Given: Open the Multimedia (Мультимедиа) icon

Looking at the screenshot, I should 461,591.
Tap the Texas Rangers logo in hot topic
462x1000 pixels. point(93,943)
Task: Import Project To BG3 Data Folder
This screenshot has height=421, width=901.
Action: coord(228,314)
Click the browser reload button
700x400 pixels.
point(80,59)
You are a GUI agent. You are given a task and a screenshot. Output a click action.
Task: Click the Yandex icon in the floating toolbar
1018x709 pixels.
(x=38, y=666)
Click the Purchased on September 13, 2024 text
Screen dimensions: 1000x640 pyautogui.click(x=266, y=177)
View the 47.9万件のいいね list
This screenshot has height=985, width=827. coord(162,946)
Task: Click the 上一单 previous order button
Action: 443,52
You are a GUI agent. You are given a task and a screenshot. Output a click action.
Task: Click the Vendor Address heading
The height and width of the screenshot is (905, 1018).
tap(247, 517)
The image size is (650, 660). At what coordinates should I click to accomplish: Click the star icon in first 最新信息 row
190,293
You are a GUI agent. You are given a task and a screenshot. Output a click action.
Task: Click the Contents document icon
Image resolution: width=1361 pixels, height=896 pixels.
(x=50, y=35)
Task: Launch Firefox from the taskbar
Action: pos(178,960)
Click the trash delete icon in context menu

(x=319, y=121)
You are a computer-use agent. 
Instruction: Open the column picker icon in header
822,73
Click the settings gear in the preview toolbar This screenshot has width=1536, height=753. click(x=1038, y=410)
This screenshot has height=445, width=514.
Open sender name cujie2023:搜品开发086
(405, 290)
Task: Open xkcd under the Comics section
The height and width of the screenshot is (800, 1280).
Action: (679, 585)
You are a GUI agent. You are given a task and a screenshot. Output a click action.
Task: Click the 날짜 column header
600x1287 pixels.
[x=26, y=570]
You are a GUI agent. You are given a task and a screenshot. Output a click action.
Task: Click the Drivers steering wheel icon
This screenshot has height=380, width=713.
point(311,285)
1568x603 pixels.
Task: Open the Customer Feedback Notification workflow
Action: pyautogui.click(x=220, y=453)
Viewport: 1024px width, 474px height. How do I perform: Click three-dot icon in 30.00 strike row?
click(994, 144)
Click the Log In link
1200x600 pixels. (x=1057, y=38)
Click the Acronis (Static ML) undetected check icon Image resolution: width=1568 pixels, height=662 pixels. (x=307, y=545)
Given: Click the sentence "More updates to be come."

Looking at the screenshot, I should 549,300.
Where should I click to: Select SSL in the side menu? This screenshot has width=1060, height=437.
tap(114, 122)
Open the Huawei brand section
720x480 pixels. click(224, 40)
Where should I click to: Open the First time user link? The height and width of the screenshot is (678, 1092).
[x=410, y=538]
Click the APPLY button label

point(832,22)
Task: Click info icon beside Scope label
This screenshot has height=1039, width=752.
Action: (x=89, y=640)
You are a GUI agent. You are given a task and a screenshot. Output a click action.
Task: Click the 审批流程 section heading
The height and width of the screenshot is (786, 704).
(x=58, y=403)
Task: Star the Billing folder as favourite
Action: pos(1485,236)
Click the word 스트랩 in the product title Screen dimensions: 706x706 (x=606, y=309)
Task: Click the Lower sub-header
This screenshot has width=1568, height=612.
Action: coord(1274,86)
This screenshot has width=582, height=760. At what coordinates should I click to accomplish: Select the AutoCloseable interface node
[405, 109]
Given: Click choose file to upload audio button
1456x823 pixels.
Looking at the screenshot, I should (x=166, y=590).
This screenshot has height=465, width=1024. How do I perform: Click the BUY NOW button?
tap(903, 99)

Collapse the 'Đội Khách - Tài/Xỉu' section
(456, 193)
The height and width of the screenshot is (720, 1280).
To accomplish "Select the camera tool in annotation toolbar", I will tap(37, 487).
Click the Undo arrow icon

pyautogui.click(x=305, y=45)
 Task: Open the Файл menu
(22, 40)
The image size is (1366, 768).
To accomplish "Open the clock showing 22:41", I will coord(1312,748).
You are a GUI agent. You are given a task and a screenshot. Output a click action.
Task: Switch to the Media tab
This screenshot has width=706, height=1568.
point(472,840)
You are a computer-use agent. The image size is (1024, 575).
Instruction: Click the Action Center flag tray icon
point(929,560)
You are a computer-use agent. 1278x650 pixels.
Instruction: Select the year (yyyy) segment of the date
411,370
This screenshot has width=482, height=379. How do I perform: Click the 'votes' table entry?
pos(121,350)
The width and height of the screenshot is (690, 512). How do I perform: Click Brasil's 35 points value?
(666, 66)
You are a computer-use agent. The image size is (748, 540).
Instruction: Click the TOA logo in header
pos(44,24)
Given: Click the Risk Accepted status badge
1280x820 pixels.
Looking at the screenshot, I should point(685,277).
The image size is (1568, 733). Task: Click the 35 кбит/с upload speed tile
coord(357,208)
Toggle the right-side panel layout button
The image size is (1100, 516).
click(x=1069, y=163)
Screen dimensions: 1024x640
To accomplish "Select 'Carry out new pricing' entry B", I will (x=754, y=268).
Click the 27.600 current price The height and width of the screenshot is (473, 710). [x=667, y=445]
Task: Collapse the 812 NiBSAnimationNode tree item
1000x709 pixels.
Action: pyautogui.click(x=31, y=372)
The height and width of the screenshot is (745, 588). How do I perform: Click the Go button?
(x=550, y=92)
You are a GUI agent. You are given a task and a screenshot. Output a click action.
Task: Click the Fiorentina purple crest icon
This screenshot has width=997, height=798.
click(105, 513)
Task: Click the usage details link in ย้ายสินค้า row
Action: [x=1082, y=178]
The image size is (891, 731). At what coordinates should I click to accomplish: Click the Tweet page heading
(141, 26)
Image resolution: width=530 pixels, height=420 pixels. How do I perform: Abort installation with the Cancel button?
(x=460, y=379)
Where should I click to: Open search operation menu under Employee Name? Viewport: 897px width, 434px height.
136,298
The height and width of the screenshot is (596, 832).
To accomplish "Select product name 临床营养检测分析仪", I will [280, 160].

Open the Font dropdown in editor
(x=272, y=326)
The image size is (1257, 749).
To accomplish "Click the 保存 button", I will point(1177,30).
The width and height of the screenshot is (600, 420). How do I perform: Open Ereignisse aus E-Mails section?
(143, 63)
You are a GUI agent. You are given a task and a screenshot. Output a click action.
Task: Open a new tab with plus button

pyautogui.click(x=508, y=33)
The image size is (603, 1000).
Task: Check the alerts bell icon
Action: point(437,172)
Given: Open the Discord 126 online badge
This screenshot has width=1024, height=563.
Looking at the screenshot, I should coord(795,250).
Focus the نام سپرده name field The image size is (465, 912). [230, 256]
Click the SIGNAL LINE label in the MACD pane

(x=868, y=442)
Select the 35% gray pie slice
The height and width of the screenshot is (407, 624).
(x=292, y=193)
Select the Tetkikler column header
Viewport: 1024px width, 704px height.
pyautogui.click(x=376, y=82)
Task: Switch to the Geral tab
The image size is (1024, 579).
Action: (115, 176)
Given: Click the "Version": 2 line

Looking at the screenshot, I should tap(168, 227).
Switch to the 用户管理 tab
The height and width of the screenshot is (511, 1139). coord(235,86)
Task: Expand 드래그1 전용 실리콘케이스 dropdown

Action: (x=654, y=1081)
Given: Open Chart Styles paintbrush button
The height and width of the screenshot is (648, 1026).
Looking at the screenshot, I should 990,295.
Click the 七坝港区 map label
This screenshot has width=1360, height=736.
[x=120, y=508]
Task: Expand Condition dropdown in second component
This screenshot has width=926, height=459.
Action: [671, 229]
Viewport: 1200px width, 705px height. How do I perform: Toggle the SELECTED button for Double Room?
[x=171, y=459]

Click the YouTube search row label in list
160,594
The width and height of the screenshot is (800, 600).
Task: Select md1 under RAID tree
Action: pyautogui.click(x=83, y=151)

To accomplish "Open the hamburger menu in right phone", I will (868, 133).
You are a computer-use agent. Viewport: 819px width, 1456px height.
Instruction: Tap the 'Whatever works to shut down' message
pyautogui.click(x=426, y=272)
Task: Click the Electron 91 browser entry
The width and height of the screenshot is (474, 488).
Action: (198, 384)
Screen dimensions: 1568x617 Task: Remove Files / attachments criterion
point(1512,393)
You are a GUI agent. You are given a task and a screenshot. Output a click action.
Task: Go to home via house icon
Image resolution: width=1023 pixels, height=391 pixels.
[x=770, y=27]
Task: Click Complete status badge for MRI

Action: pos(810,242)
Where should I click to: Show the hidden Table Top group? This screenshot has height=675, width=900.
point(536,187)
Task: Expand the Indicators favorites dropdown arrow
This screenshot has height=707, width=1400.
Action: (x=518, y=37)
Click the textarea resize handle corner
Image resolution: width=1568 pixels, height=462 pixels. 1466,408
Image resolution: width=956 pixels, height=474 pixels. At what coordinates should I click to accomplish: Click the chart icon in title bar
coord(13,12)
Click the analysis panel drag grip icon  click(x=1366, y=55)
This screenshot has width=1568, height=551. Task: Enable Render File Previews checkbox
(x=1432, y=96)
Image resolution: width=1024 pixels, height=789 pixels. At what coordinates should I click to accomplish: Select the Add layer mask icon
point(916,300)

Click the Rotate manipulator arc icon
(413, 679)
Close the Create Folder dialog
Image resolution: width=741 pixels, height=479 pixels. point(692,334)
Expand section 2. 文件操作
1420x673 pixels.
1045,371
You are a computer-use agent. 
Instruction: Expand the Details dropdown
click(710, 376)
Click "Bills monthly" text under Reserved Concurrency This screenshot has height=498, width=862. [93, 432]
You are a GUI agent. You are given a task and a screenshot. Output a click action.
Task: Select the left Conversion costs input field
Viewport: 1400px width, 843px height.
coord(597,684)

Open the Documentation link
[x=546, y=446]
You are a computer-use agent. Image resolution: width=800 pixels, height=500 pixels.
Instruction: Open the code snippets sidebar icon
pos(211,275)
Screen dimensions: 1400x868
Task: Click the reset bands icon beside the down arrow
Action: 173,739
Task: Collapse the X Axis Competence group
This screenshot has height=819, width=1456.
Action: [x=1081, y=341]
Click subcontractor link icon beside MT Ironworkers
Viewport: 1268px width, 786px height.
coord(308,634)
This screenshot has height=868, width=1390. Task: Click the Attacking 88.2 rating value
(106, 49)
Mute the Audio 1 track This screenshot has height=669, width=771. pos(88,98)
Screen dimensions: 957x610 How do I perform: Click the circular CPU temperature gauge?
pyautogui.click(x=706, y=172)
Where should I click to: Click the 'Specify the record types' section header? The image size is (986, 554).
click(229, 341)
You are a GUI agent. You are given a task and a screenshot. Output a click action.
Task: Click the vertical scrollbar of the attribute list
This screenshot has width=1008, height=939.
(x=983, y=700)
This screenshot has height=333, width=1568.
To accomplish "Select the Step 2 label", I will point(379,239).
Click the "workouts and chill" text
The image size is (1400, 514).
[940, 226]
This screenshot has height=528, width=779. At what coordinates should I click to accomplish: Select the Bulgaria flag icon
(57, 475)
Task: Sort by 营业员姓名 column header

_ _ _

** Problem to solve **
Return every line of the data above in which "browser" appears.

** Result below **
Click the browser reload button
Task: Click the Electron 91 browser entry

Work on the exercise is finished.